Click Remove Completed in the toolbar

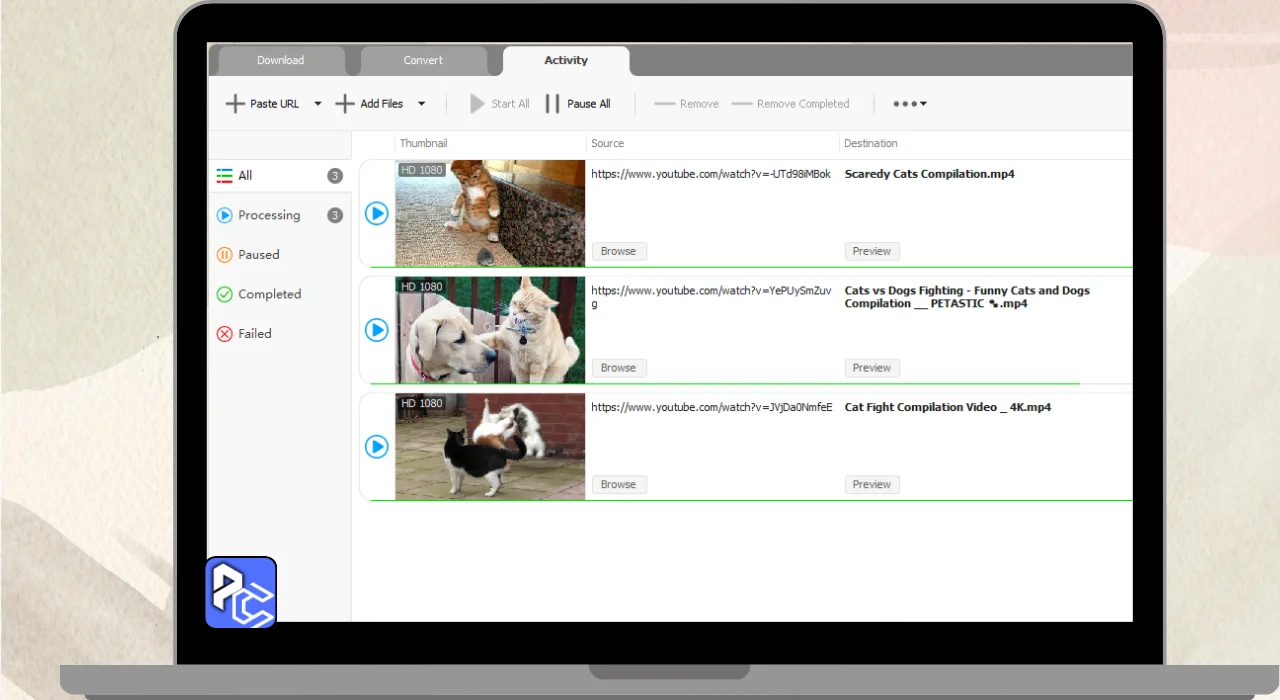click(790, 104)
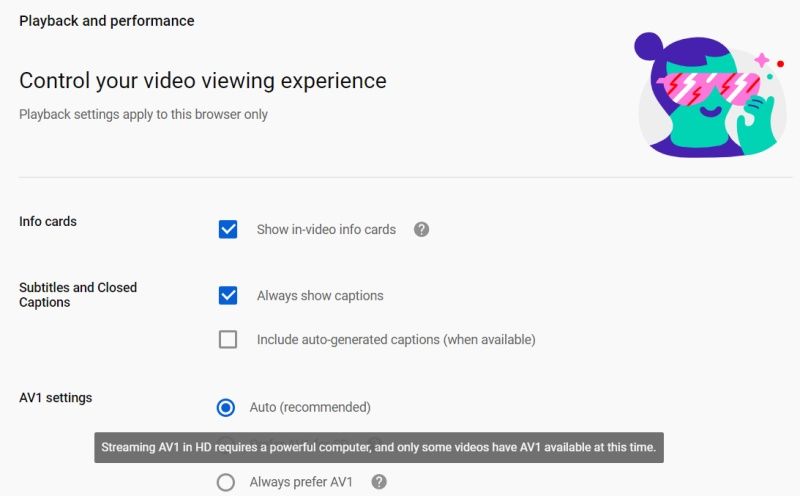
Task: Uncheck the Show in-video info cards checkbox
Action: 228,230
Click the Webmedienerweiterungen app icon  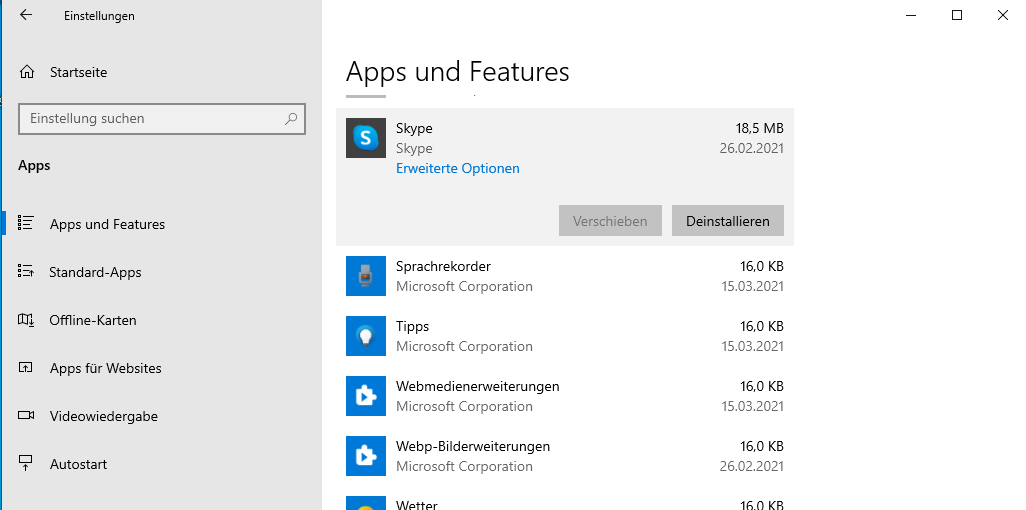click(x=366, y=396)
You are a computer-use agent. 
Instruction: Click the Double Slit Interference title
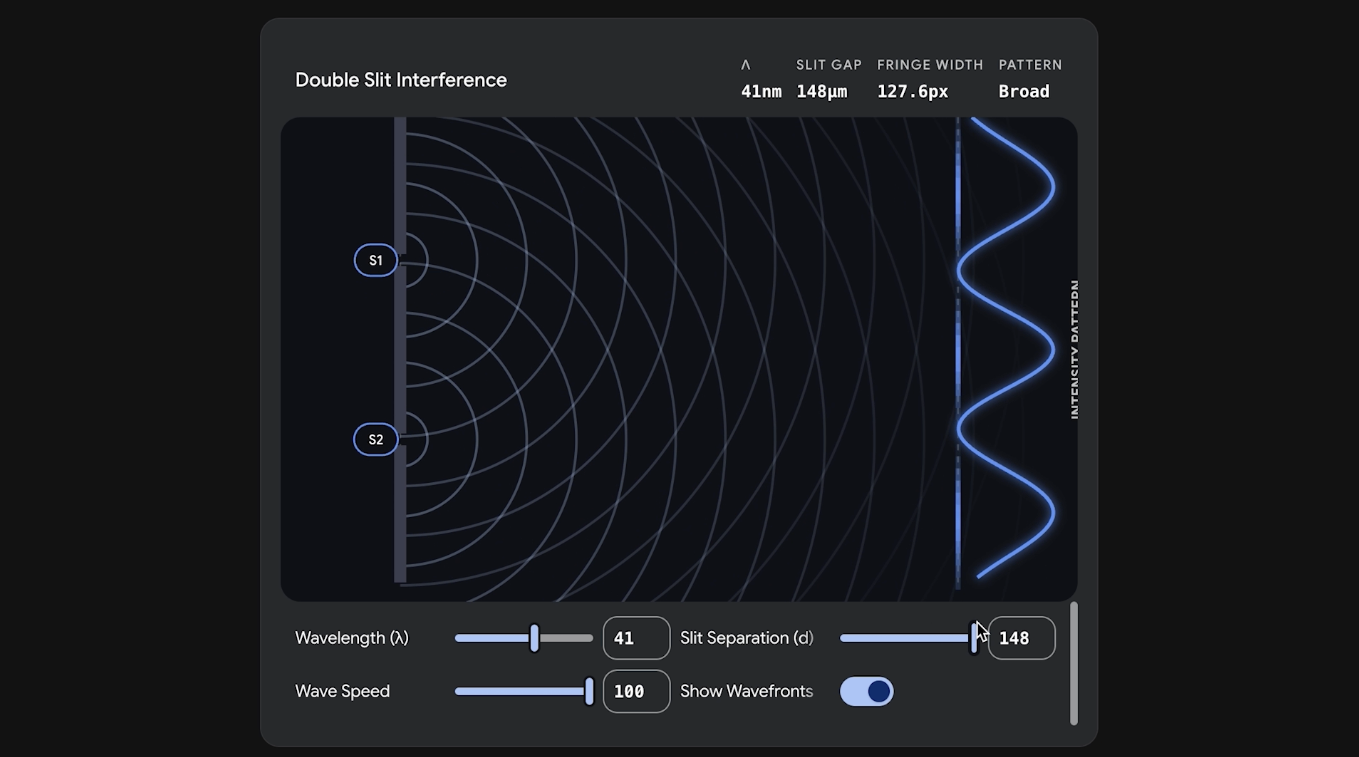pyautogui.click(x=401, y=80)
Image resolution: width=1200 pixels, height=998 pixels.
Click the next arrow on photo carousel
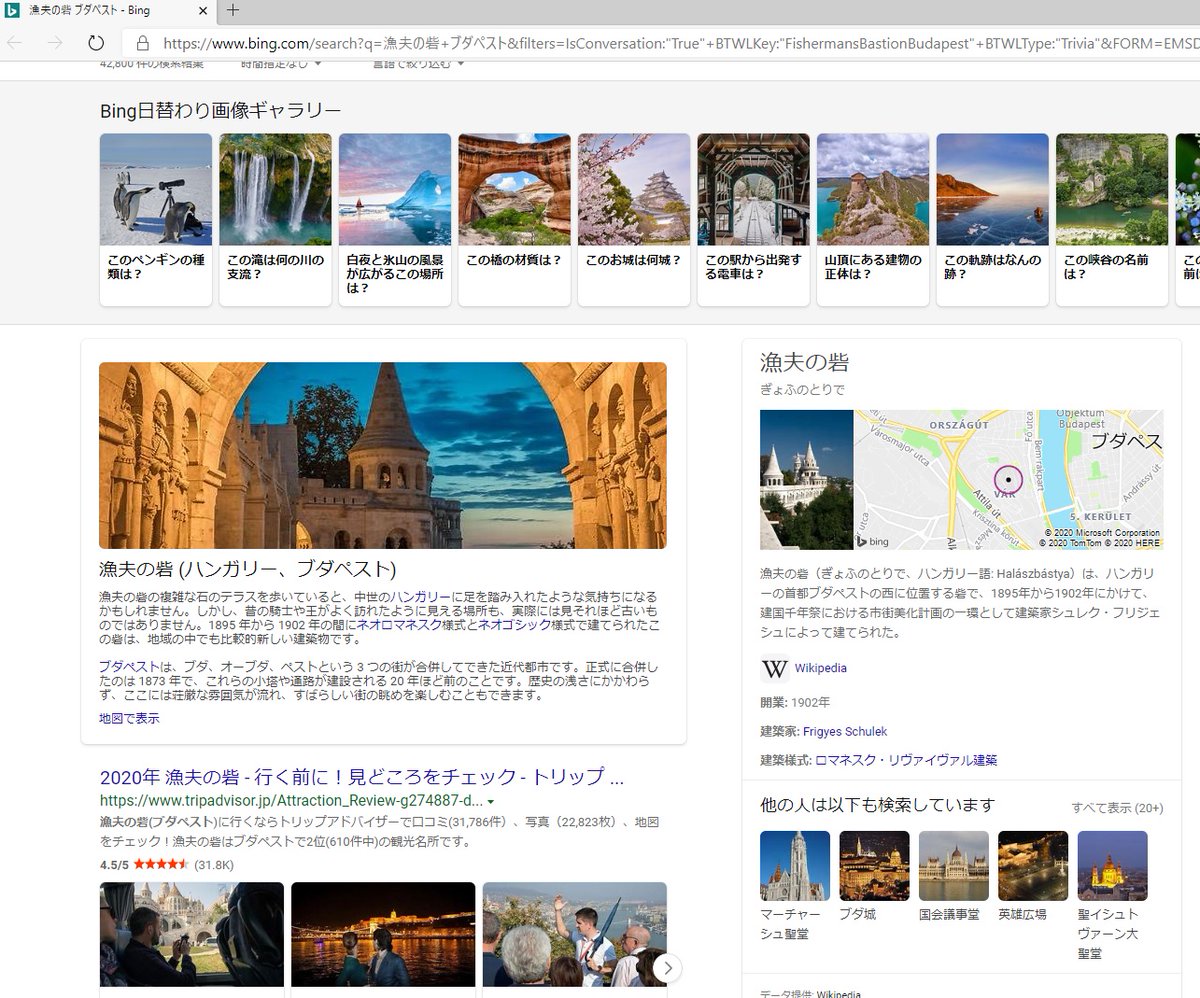pos(668,967)
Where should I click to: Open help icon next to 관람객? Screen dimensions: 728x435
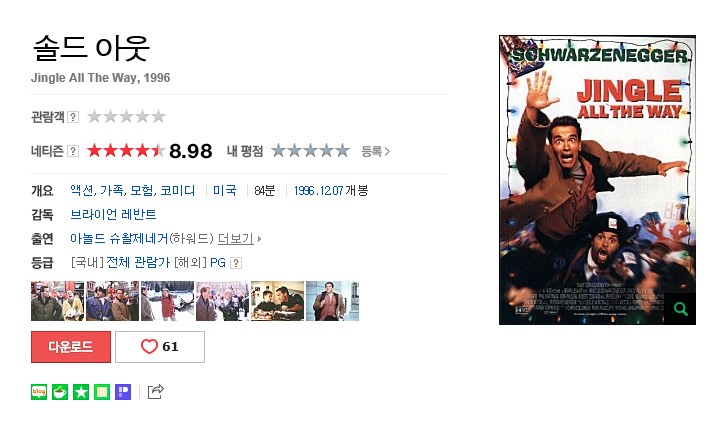(x=73, y=117)
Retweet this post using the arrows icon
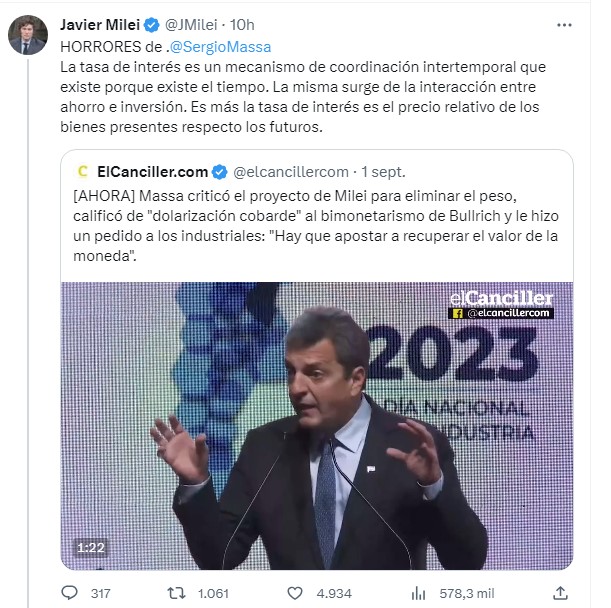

§ PROBLEM TO WORK ON: At the line containing "Image resolution: width=1200", begin reproducing the entries word for word, and continue through their last line. Leave out the pictures.

§ ANSWER SECTION:
Image resolution: width=1200 pixels, height=998 pixels.
Click the next arrow on photo carousel
pos(668,967)
Where should I click to: Open help icon next to 관람객? Screen dimensions: 728x435
(x=73, y=117)
Retweet this post using the arrows icon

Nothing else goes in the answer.